### TASK OBJECTIVE
Please copy the lines below exactly, from the first one through the line showing "Click the 2/8/2019 review date".

### RECORDS FOR THIS TASK
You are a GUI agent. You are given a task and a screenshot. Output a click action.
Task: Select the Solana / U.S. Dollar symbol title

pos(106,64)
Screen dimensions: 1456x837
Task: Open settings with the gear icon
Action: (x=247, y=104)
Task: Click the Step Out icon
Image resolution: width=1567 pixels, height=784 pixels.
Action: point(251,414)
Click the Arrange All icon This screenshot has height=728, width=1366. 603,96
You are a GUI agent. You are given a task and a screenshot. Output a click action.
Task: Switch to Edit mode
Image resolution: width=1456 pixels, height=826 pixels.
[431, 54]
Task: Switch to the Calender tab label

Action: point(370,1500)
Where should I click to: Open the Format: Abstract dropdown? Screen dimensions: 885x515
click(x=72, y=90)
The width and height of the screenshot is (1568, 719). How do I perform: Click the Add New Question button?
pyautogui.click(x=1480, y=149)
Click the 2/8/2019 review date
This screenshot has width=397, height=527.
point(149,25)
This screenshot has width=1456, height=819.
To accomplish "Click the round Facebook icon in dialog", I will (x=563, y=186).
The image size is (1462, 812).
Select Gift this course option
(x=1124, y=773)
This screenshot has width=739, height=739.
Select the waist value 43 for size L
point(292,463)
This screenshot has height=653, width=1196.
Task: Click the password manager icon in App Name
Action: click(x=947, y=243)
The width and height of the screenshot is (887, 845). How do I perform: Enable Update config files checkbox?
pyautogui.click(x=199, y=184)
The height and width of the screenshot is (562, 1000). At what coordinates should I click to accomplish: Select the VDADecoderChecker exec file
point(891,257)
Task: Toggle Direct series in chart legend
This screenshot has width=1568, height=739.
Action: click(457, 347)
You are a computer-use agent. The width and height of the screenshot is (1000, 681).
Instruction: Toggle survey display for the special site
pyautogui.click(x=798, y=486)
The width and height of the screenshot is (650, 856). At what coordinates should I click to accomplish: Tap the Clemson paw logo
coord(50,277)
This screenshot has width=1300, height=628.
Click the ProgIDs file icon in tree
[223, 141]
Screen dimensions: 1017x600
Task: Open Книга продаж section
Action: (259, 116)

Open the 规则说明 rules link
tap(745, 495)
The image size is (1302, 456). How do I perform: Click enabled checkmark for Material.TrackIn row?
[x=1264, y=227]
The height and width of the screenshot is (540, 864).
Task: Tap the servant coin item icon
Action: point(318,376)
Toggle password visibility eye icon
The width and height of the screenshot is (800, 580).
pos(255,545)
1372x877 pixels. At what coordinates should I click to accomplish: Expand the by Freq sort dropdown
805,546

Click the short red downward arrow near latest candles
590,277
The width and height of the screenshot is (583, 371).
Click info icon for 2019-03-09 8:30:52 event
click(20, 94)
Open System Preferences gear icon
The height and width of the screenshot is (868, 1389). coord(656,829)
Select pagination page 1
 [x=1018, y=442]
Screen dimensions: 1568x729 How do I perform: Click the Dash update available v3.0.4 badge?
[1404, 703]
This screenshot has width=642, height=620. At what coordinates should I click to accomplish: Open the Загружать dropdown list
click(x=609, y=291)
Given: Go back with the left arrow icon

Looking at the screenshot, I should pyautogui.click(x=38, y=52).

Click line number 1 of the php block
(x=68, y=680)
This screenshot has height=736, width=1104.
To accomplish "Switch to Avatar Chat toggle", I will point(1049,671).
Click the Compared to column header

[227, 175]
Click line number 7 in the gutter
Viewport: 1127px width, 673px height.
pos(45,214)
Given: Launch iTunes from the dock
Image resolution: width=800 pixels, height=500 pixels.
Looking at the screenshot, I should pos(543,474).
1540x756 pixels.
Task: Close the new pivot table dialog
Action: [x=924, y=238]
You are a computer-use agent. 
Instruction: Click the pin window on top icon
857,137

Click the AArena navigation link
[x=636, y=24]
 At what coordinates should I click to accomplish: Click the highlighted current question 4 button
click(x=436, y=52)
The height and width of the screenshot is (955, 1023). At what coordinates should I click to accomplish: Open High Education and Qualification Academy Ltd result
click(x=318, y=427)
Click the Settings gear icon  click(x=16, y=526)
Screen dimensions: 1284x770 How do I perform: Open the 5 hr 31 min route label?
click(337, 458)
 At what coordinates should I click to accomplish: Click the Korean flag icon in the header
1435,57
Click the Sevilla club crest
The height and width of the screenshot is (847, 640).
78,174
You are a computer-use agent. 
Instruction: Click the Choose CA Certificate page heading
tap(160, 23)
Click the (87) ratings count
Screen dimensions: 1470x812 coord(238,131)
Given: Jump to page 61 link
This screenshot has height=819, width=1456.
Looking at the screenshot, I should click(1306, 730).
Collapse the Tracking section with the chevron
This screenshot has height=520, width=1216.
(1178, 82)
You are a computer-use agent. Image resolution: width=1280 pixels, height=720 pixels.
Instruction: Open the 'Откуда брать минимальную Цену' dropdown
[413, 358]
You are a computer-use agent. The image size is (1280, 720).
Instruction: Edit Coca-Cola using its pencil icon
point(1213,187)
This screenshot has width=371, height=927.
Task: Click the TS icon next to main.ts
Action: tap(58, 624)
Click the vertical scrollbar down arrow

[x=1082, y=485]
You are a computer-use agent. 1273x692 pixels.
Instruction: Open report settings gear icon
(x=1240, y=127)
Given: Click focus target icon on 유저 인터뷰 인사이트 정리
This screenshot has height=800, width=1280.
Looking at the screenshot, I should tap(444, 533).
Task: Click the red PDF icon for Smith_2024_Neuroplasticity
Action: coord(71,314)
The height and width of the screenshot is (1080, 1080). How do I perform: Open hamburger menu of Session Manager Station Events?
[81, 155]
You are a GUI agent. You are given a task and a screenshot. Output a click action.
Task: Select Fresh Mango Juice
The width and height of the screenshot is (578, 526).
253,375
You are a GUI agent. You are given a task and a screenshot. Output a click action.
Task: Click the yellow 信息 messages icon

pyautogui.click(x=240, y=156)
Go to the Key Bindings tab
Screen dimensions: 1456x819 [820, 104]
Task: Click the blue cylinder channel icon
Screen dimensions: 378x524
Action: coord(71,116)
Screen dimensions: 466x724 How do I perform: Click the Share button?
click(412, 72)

### ANSWER BOX
You are a GUI agent. You are given a task and a screenshot. Output a click action.
Task: Select the Solana / U.S. Dollar symbol title

pos(106,64)
Screen dimensions: 1456x837
Task: Open settings with the gear icon
Action: (x=247, y=104)
Task: Click the Step Out icon
Image resolution: width=1567 pixels, height=784 pixels.
Action: point(251,414)
Click the Arrange All icon This screenshot has height=728, width=1366. 603,96
You are a GUI agent. You are given a task and a screenshot. Output a click action.
Task: Switch to Edit mode
Image resolution: width=1456 pixels, height=826 pixels.
[431, 54]
Task: Switch to the Calender tab label

Action: point(370,1500)
Where should I click to: Open the Format: Abstract dropdown? Screen dimensions: 885x515
click(x=72, y=90)
The width and height of the screenshot is (1568, 719). How do I perform: Click the Add New Question button?
pyautogui.click(x=1480, y=149)
Click the 2/8/2019 review date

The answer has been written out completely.